Spark Plugs

The spark plug is found in most of the more recent Stationary Engines powered by petrol (gasoline) or kerosene. The spark plug ignites the fuel when it is energised from a coil or magneto. In this article we'll deal with:

Types of plug
Cleaning a plug
Identifying plug condition and cause

Types of Plug

Spark plugs come in two basic forms: Those which can be disassembled into component parts "separable" and those which are in one piece "integral". The latter being typical of todays modern plug. The design goal for a spark plug is to deliver a clean spark in the heat and pressure of the combustion chamber. To do this it must be made of non flammable heat resistant materials.

Construction

A steel core carries the high voltage current from the contact on the tip of the plug to the arc point at the base of the plug. Surrounding the core is an insulating material. In historic plugs this may have been mica surrounded by porcelain ceramic. Today it is a silicone impregnated ceramic. Surrounding the ceramic insulator is a steel shell which is threaded on one end for fitting into the hole in the engine cylinder. The spark arcs (jumps) from the steel core electrode to the anode which is usually integral with the shell. A modern point will likely have a single anode, older plugs may have one, three or five. The insulator both prevents electrical leakage between the core and shell, and governing the operating temperature of the plug.

Typical Sizes

The typical sizes you will encounter are:

0.5" straight with 18 tpi (threads per inch)
0.5" tapered with 18 tpi
7/8" straight with 18 tpi
metric: 18mm with 1.5mm pitch
metric: 14mm with 1.5mm pitch
metric: 10mm with 1.5mm pitch

The length of the plug body or shell varies widely from plug to plug. A spark plug works best when the electrode is within the combustion chamber, if too short a thread is used then the electrode will be outside the combustion chamber and combustion will occur late if it occurs at all. You should choose a length which reaches into the chamber but does not interfere with the piston or valve operation.

Hot and Cold Plugs

The length of the steel core and insulator govern the temperature of the plug. A short insulator cools more quickly than a longer insulator. In situations where either the plug is situated badly (through a design fault) or where the plug might foul (eg. the fuel is dirty such as in a hit-n-miss or 2 stroke) a higher temperature plug would be used in an effort to keep the plug clean. Pre-ignition can occur when too hot a plug is selected as the plug retains so much heat that the combustion mixture ignites as it heats over its flash point in the vicinity of the plug.

[Stored records]
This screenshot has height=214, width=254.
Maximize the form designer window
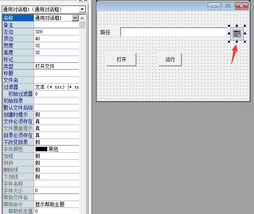click(228, 6)
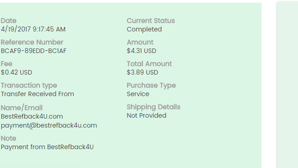Click the date value 4/19/2017 9:17:45 AM
This screenshot has height=168, width=298.
[33, 29]
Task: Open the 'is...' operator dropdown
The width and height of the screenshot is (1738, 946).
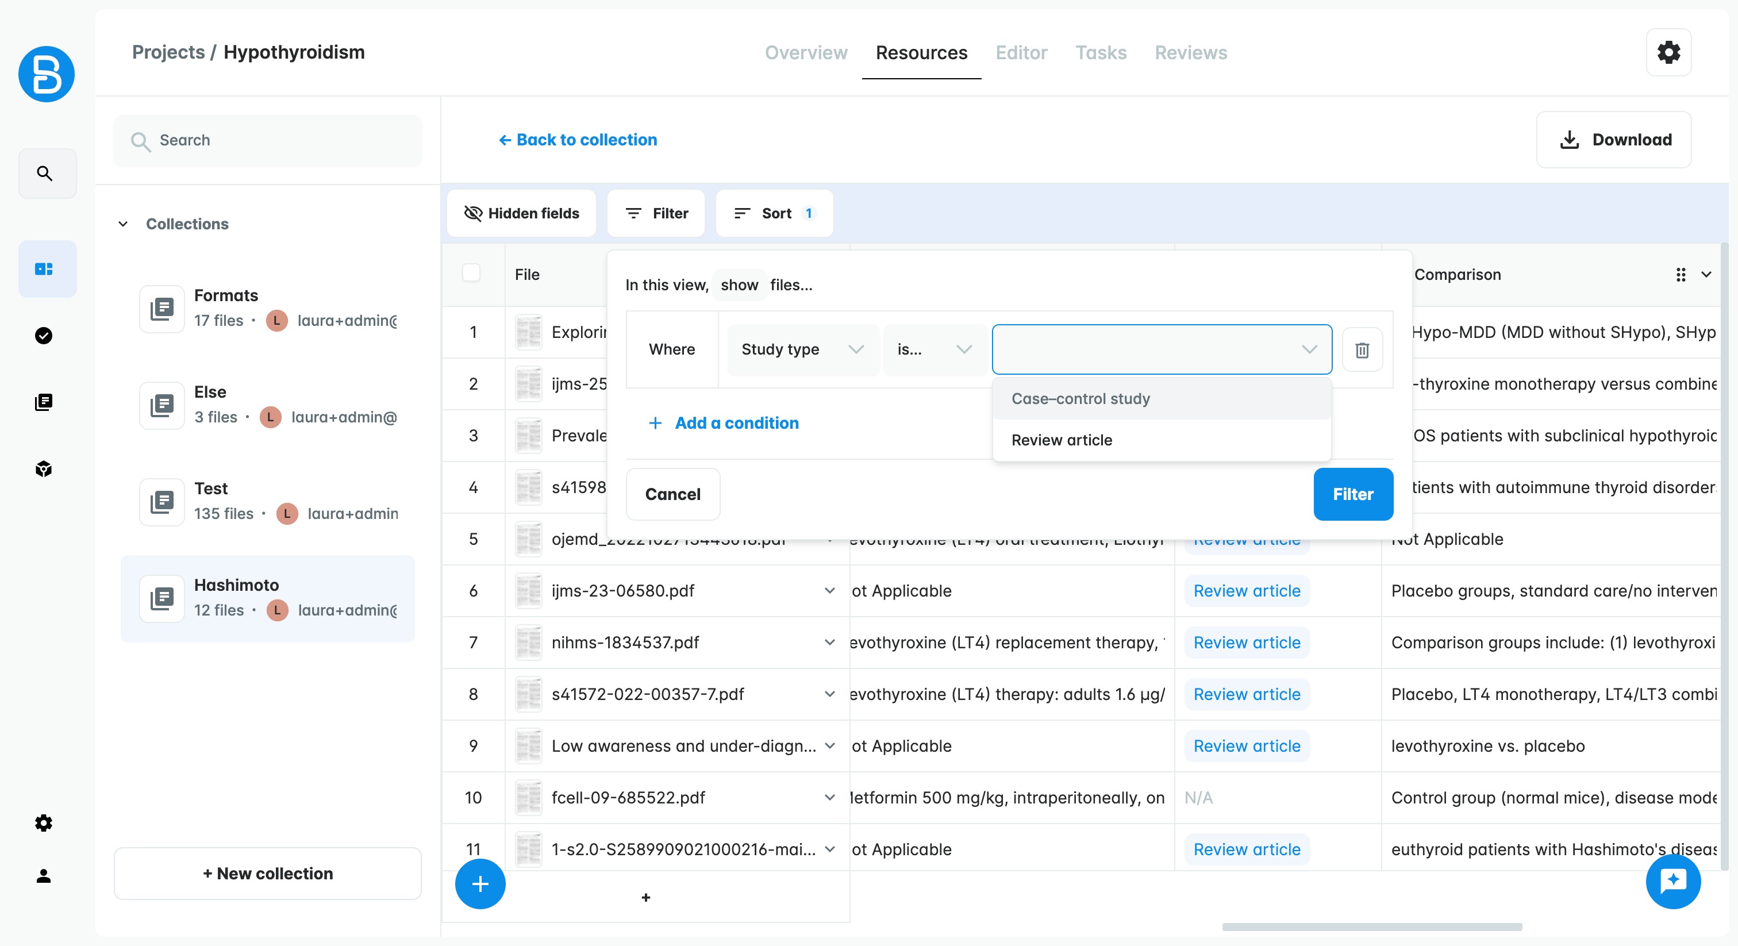Action: 933,350
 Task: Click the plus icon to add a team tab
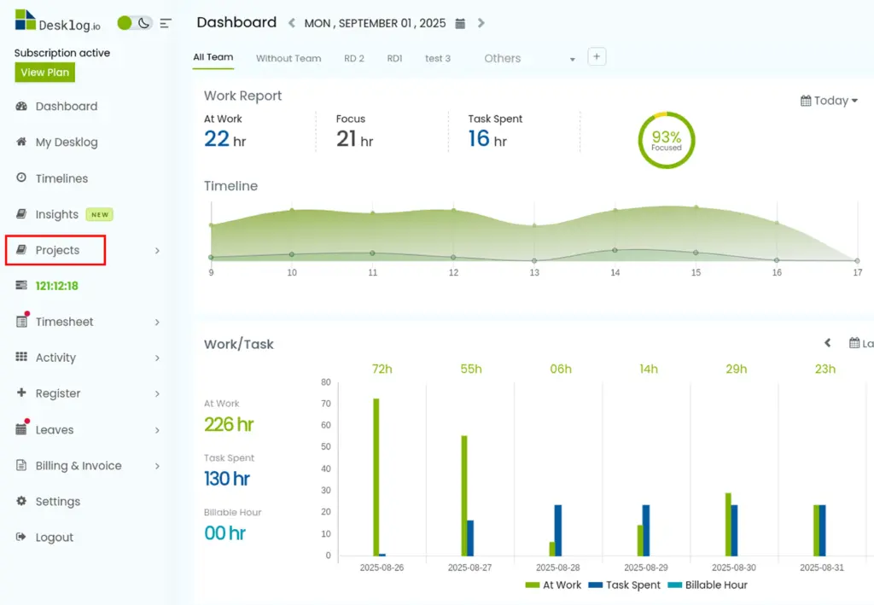pos(597,57)
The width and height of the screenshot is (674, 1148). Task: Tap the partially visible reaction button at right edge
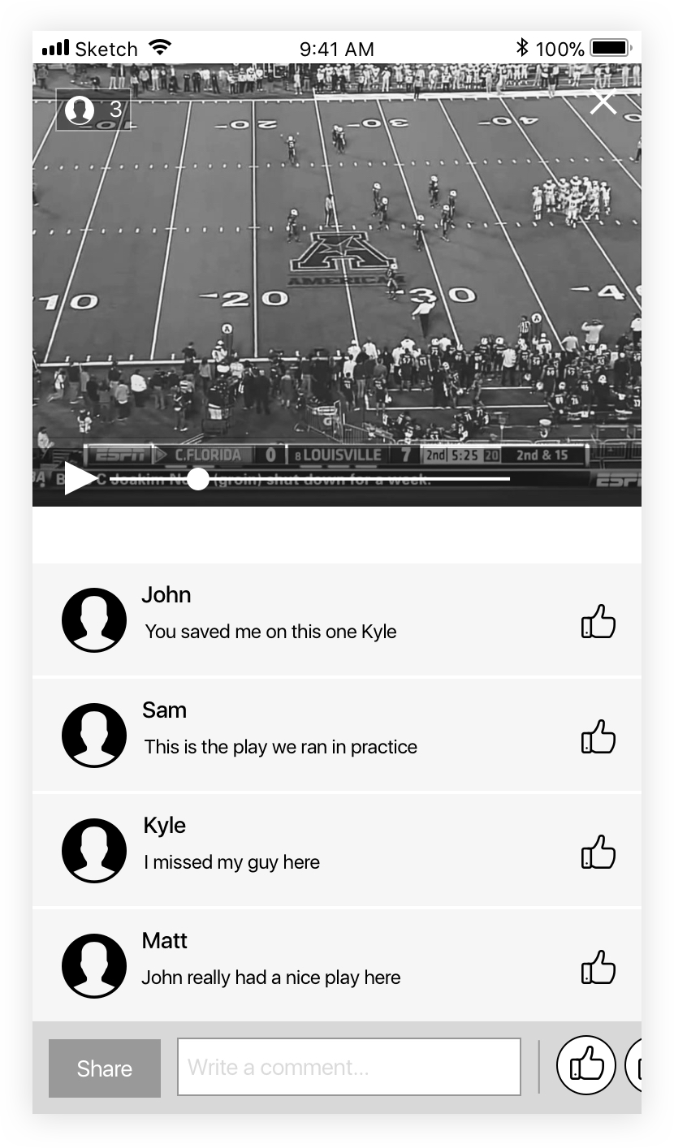[633, 1064]
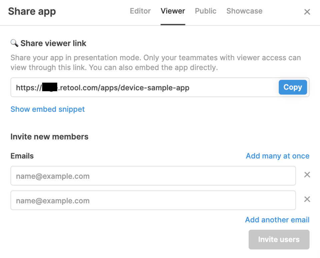The height and width of the screenshot is (258, 320).
Task: Close the Share app dialog
Action: coord(307,11)
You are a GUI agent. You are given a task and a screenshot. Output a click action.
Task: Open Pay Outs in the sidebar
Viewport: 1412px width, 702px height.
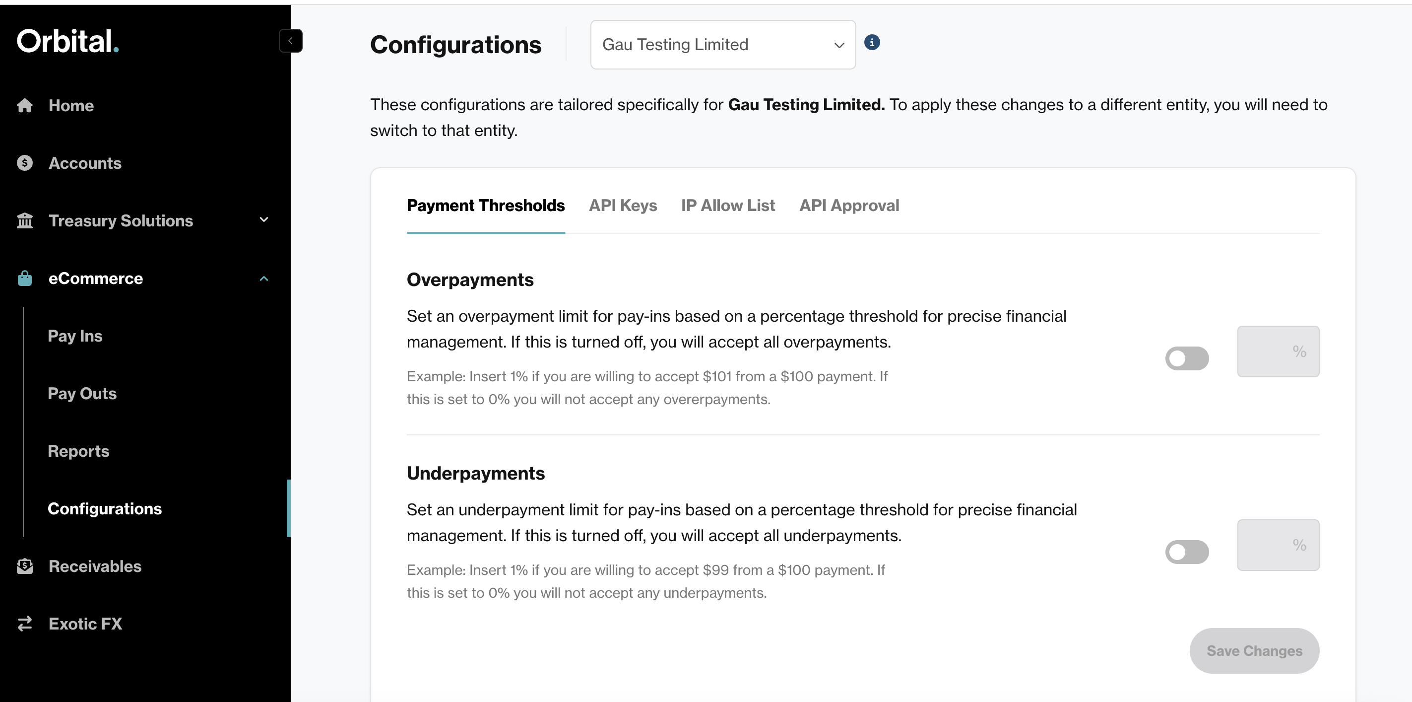tap(82, 393)
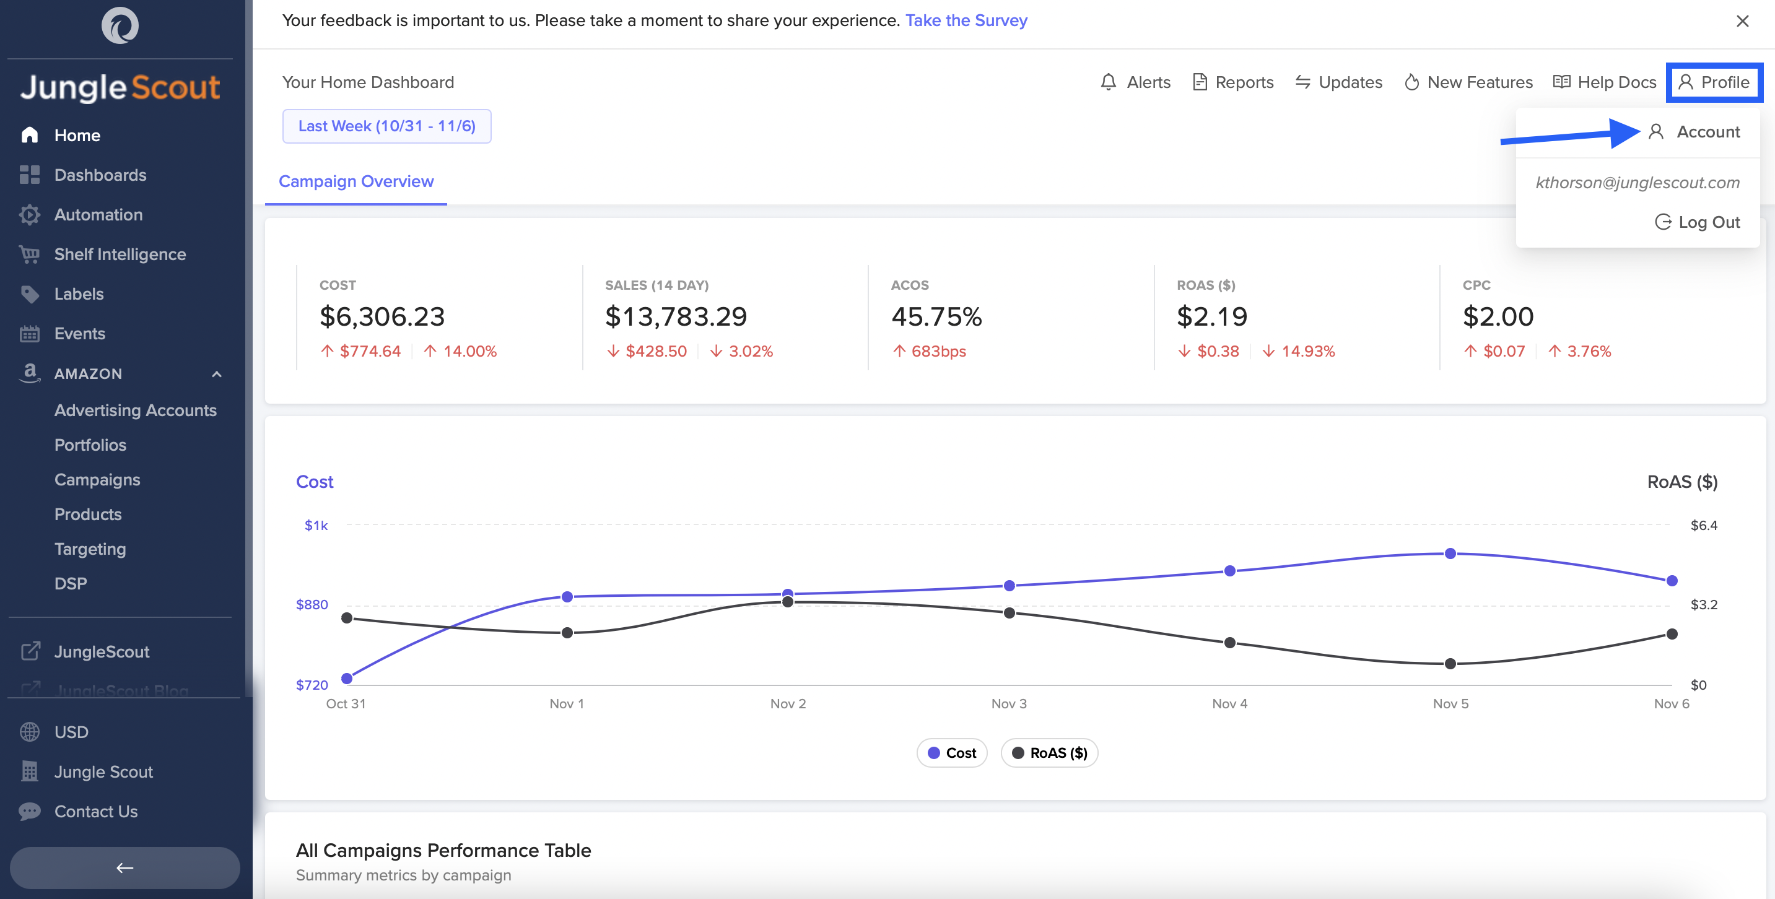The image size is (1775, 899).
Task: Collapse the AMAZON section chevron
Action: (216, 374)
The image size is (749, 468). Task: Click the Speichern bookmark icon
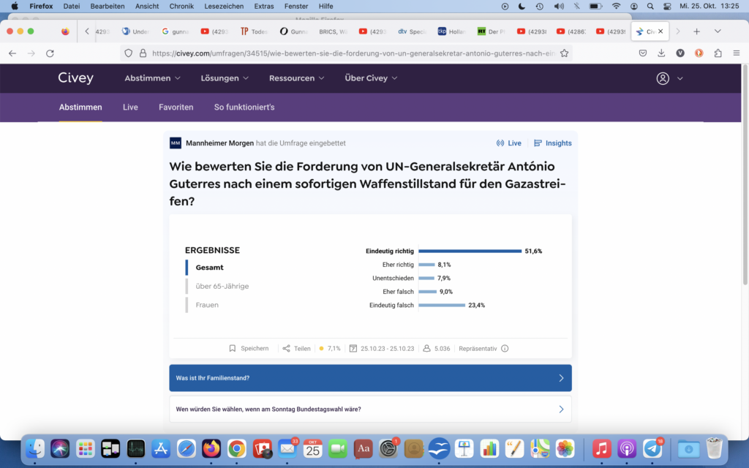(233, 349)
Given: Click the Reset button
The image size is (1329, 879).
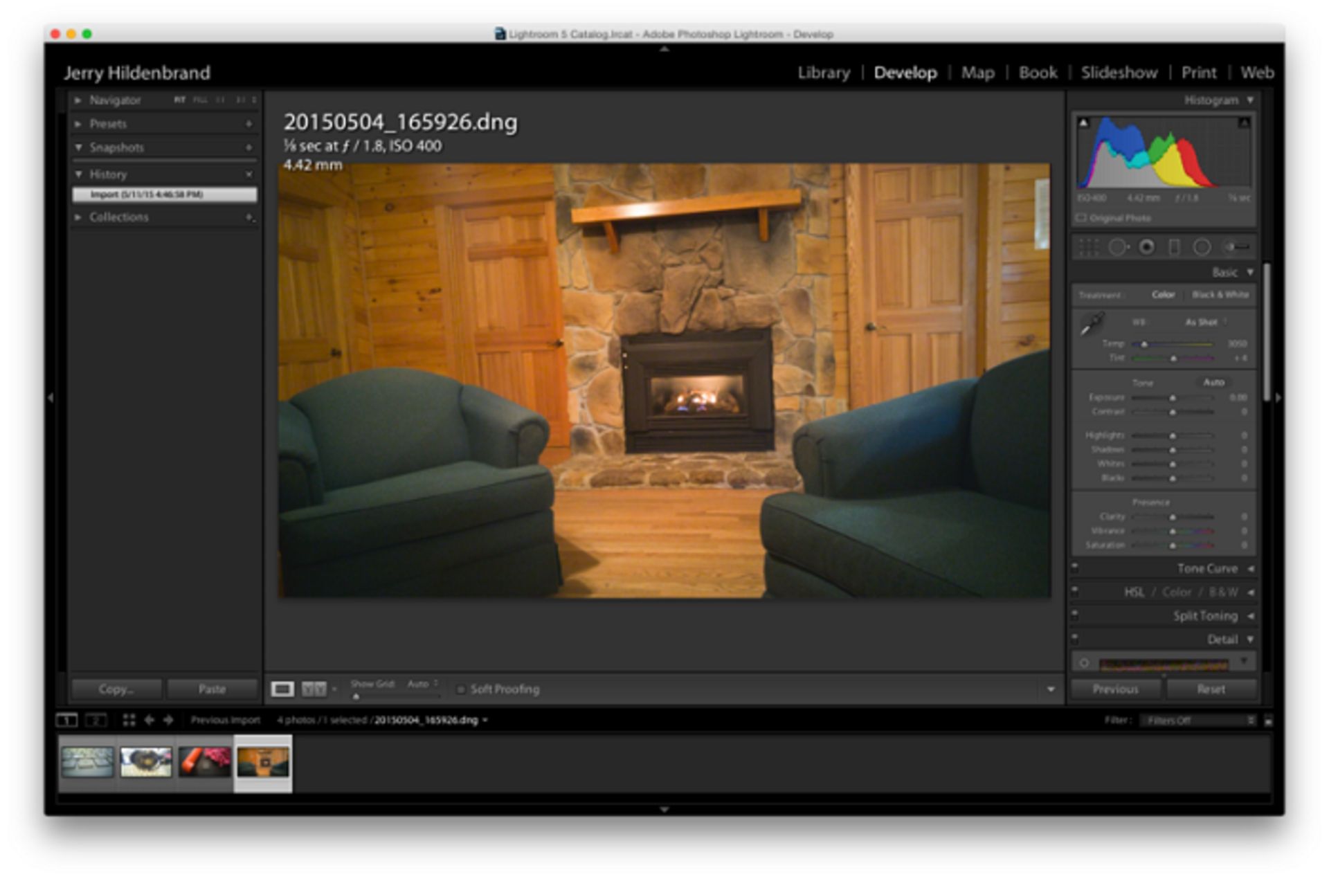Looking at the screenshot, I should coord(1211,689).
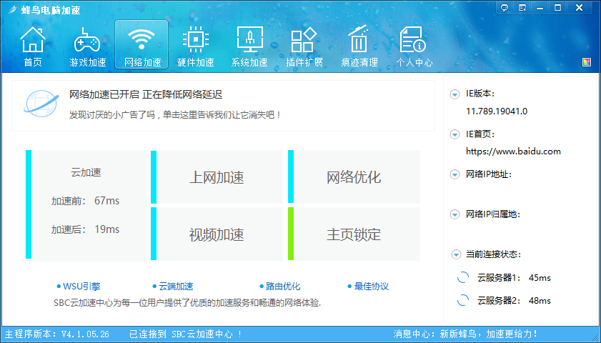Open 痕迹清理 trash can icon

coord(359,40)
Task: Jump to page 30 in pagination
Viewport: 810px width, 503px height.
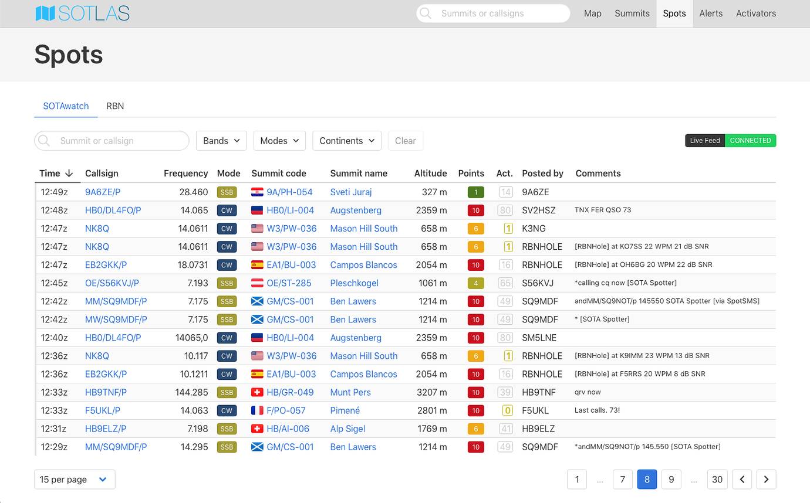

## Set of tasks
**a)** What insulating material does the spark plug article say is used in today's plugs?
**b)** Duplicate the passage of the spark plug article from "The typical sizes" to "or valve operation.".
**c)** Write the next part of the spark plug article, picking up after its final sentence.

## Answers provided
**a)** A silicone impregnated ceramic.

**b)**
The typical sizes you will encounter are:

0.5" straight with 18 tpi (threads per inch)
0.5" tapered with 18 tpi
7/8" straight with 18 tpi
metric: 18mm with 1.5mm pitch
metric: 14mm with 1.5mm pitch
metric: 10mm with 1.5mm pitch

The length of the plug body or shell varies widely from plug to plug. A spark plug works best when the electrode is within the combustion chamber, if too short a thread is used then the electrode will be outside the combustion chamber and combustion will occur late if it occurs at all. You should choose a length which reaches into the chamber but does not interfere with the piston or valve operation.

**c)**
Cleaning a Plug

Alcohol or other non oily solvent should be used in preference to fuel. If fuel is used an oily residue will remain on the plug which will attract carbon deposits which is what we're trying to eliminate in the first place. It is very important that the ceramic is not scratched as this will cause electrical leakage when the scratches fill with carbon. I use a tooth pick to scrape out the built up oil and carbon from the base of the plug then clean with alcohol and a small brush. I usually clean the electrode and the anode with 600 grit paper to smooth them. As part of the cleaning I set the gap to the engine manufacturers recommendation. If there is no recommendation or you do not have the information I set the gap to 0.025" for buzzcoil or 0.020" for rotary magneto since this is suitable for low compression engines. Note that engines with a magneto require a smaller gap as when the engine is running slowly the magneto produces less energy. Trip magnetos produce the same energy regardless of speed so can use the larger 0.025" gap.

Identifying Plug Condition and The Cause

A clean plug should be bright and shiny, possibly with a very thin coating of fine white ash.

black and oily - there is lubricating oil within the combustion chamber, possibly a sign of scored cylinder bore, bad piston rings or leaky valve stems. Note that in a 2-stroke engine oil is expect and is countered by using a hotter plug.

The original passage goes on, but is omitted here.